TASK DIRECTIONS:
Restate the listing below word for word.

━━━ PROVIDED ENTRIES

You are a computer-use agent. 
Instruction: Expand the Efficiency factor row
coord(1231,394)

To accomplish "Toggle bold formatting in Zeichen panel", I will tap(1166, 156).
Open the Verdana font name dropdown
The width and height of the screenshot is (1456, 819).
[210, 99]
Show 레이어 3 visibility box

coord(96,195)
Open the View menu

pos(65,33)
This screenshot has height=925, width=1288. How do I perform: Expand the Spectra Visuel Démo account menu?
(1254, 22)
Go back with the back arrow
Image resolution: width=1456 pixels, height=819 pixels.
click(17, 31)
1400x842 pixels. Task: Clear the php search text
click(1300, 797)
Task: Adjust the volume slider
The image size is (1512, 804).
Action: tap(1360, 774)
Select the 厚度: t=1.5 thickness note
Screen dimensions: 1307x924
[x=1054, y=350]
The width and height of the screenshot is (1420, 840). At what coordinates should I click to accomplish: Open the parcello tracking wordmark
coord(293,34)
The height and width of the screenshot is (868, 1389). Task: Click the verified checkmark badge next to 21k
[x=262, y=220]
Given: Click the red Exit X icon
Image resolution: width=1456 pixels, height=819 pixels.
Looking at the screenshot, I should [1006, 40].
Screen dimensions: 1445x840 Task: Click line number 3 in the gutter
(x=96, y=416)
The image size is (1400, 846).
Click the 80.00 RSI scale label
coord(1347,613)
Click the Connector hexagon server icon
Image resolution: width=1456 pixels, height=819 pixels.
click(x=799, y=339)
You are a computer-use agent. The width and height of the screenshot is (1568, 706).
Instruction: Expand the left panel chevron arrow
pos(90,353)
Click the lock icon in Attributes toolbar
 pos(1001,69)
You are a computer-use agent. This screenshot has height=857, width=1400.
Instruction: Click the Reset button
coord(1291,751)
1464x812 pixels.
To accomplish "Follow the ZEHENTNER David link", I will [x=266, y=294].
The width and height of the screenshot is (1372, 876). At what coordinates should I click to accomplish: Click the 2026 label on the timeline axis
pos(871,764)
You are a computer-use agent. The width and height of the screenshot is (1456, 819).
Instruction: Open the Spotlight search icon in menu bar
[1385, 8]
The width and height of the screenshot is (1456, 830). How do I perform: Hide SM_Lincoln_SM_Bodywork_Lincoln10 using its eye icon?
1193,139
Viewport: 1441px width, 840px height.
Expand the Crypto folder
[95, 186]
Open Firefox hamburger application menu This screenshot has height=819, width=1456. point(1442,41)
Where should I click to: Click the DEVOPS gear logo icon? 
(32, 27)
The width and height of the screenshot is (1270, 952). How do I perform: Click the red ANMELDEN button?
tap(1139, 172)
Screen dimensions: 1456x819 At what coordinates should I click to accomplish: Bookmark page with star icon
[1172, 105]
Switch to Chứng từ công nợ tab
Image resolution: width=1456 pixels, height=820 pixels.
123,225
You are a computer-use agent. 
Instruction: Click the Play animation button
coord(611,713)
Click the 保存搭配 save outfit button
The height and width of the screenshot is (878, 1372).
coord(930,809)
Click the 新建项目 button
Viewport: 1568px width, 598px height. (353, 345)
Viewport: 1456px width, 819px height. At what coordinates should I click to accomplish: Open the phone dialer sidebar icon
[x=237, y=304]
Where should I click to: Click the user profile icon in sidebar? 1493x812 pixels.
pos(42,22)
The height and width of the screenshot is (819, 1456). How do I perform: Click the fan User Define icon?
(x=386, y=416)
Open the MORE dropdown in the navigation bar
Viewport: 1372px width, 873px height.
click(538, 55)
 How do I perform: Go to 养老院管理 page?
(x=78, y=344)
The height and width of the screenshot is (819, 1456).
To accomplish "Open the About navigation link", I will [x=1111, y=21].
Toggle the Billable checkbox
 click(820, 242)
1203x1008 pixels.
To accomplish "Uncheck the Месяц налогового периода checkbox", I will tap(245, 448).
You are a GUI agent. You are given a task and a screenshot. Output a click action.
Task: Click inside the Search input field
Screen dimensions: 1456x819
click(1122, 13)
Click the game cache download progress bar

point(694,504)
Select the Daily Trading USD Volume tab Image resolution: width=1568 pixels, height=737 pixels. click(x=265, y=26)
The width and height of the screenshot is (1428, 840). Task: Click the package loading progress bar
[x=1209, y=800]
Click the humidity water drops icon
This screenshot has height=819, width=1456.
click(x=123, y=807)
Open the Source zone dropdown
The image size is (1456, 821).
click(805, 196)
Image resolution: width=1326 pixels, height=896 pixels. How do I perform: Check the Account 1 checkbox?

━━━━━━

RESPONSE BOX:
You are a computer-use agent. 
Instruction: Expand the Efficiency factor row
coord(1231,394)

To accomplish "Toggle bold formatting in Zeichen panel", I will tap(1166, 156).
Open the Verdana font name dropdown
The width and height of the screenshot is (1456, 819).
[210, 99]
Show 레이어 3 visibility box

coord(96,195)
Open the View menu

pos(65,33)
This screenshot has height=925, width=1288. How do I perform: Expand the Spectra Visuel Démo account menu?
(1254, 22)
Go back with the back arrow
Image resolution: width=1456 pixels, height=819 pixels.
click(17, 31)
1400x842 pixels. Task: Clear the php search text
click(1300, 797)
Task: Adjust the volume slider
The image size is (1512, 804).
Action: tap(1360, 774)
Select the 厚度: t=1.5 thickness note
Screen dimensions: 1307x924
[x=1054, y=350]
The width and height of the screenshot is (1420, 840). At what coordinates should I click to accomplish: Open the parcello tracking wordmark
coord(293,34)
The height and width of the screenshot is (868, 1389). Task: Click the verified checkmark badge next to 21k
[x=262, y=220]
Given: Click the red Exit X icon
Image resolution: width=1456 pixels, height=819 pixels.
Looking at the screenshot, I should [1006, 40].
Screen dimensions: 1445x840 Task: Click line number 3 in the gutter
(x=96, y=416)
The image size is (1400, 846).
Click the 80.00 RSI scale label
coord(1347,613)
Click the Connector hexagon server icon
Image resolution: width=1456 pixels, height=819 pixels.
click(x=799, y=339)
You are a computer-use agent. The width and height of the screenshot is (1568, 706).
Instruction: Expand the left panel chevron arrow
pos(90,353)
Click the lock icon in Attributes toolbar
 pos(1001,69)
You are a computer-use agent. This screenshot has height=857, width=1400.
Instruction: Click the Reset button
coord(1291,751)
1464x812 pixels.
To accomplish "Follow the ZEHENTNER David link", I will [x=266, y=294].
The width and height of the screenshot is (1372, 876). At what coordinates should I click to accomplish: Click the 2026 label on the timeline axis
pos(871,764)
You are a computer-use agent. The width and height of the screenshot is (1456, 819).
Instruction: Open the Spotlight search icon in menu bar
[1385, 8]
The width and height of the screenshot is (1456, 830). How do I perform: Hide SM_Lincoln_SM_Bodywork_Lincoln10 using its eye icon?
1193,139
Viewport: 1441px width, 840px height.
Expand the Crypto folder
[95, 186]
Open Firefox hamburger application menu This screenshot has height=819, width=1456. point(1442,41)
Where should I click to: Click the DEVOPS gear logo icon? 
(32, 27)
The width and height of the screenshot is (1270, 952). How do I perform: Click the red ANMELDEN button?
tap(1139, 172)
Screen dimensions: 1456x819 At what coordinates should I click to accomplish: Bookmark page with star icon
[1172, 105]
Switch to Chứng từ công nợ tab
Image resolution: width=1456 pixels, height=820 pixels.
123,225
You are a computer-use agent. 
Instruction: Click the Play animation button
coord(611,713)
Click the 保存搭配 save outfit button
The height and width of the screenshot is (878, 1372).
coord(930,809)
Click the 新建项目 button
Viewport: 1568px width, 598px height. (353, 345)
Viewport: 1456px width, 819px height. At what coordinates should I click to accomplish: Open the phone dialer sidebar icon
[x=237, y=304]
Where should I click to: Click the user profile icon in sidebar? 1493x812 pixels.
pos(42,22)
The height and width of the screenshot is (819, 1456). How do I perform: Click the fan User Define icon?
(x=386, y=416)
Open the MORE dropdown in the navigation bar
Viewport: 1372px width, 873px height.
click(538, 55)
 How do I perform: Go to 养老院管理 page?
(x=78, y=344)
The height and width of the screenshot is (819, 1456).
To accomplish "Open the About navigation link", I will [x=1111, y=21].
Toggle the Billable checkbox
 click(820, 242)
1203x1008 pixels.
To accomplish "Uncheck the Месяц налогового периода checkbox", I will tap(245, 448).
You are a GUI agent. You are given a task and a screenshot. Output a click action.
Task: Click inside the Search input field
Screen dimensions: 1456x819
click(1122, 13)
Click the game cache download progress bar

point(694,504)
Select the Daily Trading USD Volume tab Image resolution: width=1568 pixels, height=737 pixels. click(x=265, y=26)
The width and height of the screenshot is (1428, 840). Task: Click the package loading progress bar
[x=1209, y=800]
Click the humidity water drops icon
This screenshot has height=819, width=1456.
click(x=123, y=807)
Open the Source zone dropdown
The image size is (1456, 821).
click(805, 196)
Image resolution: width=1326 pixels, height=896 pixels. How do I perform: Check the Account 1 checkbox?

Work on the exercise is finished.